Northern Gateway to Asia on the rocks again
Plans for an energy bridge to Asia from Canada’s oil sands are looking shaky, writes Gary Park
Municipal governments, landowners and a coalition of 150 aboriginal and environmental groups are aligning against Enbridge’s C$5.54bn ($5.4bn) Northern Gateway pipeline and a possible rival scheme by Kinder Morgan. Troubled by BP’s Gulf of Mexico blowout and Enbridge’s own pipeline mishaps in the US, they want nothing to do with overland pipelines and oil-tanker traffic in treacherous waters off the British Columbia (BC) coast.
The opposition points to a rough ride ahead for Enbridge, which faces 18-24 months of regulatory hearings into environmental and socio-economic issues before a Canadian government review panel. The outcome of that process, assuming it stays the course, will make or break its chances of exporting 0.525m barrels a day (b/d) of crude to Asia and importing 193,000 b/d of condensate from the US on a parallel pipeline, starting in 2016.
Backed by C$100m of financing from potential producers and shippers, Enbridge has filed a 10,000-page application with another 11,000 pages of technical and scientific data, including third-party reports on environmental protection and marine transportation and safety. The filing estimates Northern Gateway would contribute C$270bn to Canada’s GDP over 30 years and pay taxes and royalties of C$81bn.

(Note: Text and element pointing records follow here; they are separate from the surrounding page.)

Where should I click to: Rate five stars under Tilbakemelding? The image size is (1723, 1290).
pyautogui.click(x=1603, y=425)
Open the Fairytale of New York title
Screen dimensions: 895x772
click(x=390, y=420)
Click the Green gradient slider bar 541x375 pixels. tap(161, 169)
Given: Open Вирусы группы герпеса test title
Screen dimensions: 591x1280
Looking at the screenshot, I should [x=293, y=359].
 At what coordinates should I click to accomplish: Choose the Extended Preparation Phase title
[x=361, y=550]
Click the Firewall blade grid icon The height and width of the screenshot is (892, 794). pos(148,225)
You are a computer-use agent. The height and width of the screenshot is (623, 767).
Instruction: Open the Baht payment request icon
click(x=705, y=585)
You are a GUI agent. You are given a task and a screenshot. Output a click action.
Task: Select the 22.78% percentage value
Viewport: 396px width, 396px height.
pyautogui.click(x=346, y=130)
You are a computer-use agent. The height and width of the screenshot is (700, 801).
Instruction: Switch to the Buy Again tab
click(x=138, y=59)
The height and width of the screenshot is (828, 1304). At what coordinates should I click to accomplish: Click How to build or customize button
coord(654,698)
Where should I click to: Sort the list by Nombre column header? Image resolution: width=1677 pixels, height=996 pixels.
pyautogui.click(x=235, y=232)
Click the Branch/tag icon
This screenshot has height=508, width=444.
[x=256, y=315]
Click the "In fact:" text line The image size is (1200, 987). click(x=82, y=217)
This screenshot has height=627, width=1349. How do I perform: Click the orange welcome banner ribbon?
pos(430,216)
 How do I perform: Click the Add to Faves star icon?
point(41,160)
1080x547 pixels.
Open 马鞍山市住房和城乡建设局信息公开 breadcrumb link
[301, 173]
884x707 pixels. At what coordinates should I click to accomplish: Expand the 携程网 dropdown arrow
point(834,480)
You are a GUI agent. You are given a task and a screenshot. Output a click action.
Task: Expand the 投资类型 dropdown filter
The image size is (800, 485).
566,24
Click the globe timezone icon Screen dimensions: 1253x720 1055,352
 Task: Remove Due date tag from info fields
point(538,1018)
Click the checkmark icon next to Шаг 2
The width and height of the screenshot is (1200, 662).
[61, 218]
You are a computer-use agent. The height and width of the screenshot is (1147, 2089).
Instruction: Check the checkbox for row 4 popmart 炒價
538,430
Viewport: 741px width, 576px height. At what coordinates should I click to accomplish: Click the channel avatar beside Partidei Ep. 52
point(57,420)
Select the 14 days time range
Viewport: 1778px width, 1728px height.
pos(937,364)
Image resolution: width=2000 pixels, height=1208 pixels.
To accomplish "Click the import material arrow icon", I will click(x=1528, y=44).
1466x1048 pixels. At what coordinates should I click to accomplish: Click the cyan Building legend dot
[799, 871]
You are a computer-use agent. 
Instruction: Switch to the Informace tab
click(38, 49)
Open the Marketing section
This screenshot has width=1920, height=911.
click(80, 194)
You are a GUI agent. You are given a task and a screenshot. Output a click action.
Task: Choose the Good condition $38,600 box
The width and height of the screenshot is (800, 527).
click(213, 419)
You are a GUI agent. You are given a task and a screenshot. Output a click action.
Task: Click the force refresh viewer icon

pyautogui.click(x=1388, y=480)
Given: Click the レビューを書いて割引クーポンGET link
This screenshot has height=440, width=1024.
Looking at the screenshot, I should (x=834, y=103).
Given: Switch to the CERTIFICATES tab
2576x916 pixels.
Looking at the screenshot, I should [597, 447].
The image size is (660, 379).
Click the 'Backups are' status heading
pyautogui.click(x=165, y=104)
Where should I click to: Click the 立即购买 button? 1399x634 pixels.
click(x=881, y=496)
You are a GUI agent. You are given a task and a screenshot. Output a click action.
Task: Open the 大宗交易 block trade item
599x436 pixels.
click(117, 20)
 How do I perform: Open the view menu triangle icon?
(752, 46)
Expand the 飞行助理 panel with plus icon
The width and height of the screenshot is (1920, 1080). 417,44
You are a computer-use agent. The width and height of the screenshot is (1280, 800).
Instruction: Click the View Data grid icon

With the oil-sands gaining momentum, shippers and producers, and the Alberta government, are anxious to diversify export markets beyond the US, amid pressure on US state and federal governments to ban imports of “dirty oil” from Canada. “We will always be price takers in global markets, but we end up more vulnerable if we are dependent on one market,” says Bob Dunbar, president of Strategy West, a consultancy.
An obvious alternative
The obvious alternative to reliance on the US is a pipeline to deep-water ports on the BC coast, where tanker routes to Asian markets are shorter than those from the Middle East. Almost unnoticed, oil-tanker traffic has been leaving Kinder Morgan’s Vancouver terminal for the past five years, testing the ability of Chinese refineries to process Canadian heavy crude. Aided by expansion of the Kinder Morgan terminal, those numbers have steadily risen to the point where 20,000 b/d now leave Vancouver en route to Asia.
“We are hearing more and more that optionality, flexibility and growing demand in Asia will be an outlet for producers in Canada,” says Kinder Morgan president Ian Anderson.
With Kinder Morgan dropping hints that it was exploring possible trans-Pacific shipments of 0.85m b/d, eight years ago, Enbridge joined the race to supply Asia with the Northern Gateway project. Briefly, PetroChina was a possible anchor shipper and 49% equity partner in before, in 2007, the Chinese national oil company accused Canadian governments of failing to support the pipeline.
The revival of Northern Gateway has attracted the most vehement opposition of any recent Canadian energy project, with Enbridge chief executive officer Pat Daniel acknowledging his surprise that it is “as strong as it is”. Dunbar reckons “overcoming the opposition will be extremely difficult,” despite the urgency of finding another market for Canadian oil.
How events unfold over the next two years will be just as important to Kinder Morgan’s undeclared ambitions and to a joint venture of Apache and EOG Resources planning to export 0.7bn cubic feet a day of liquefied natural gas to Asia from around 2015.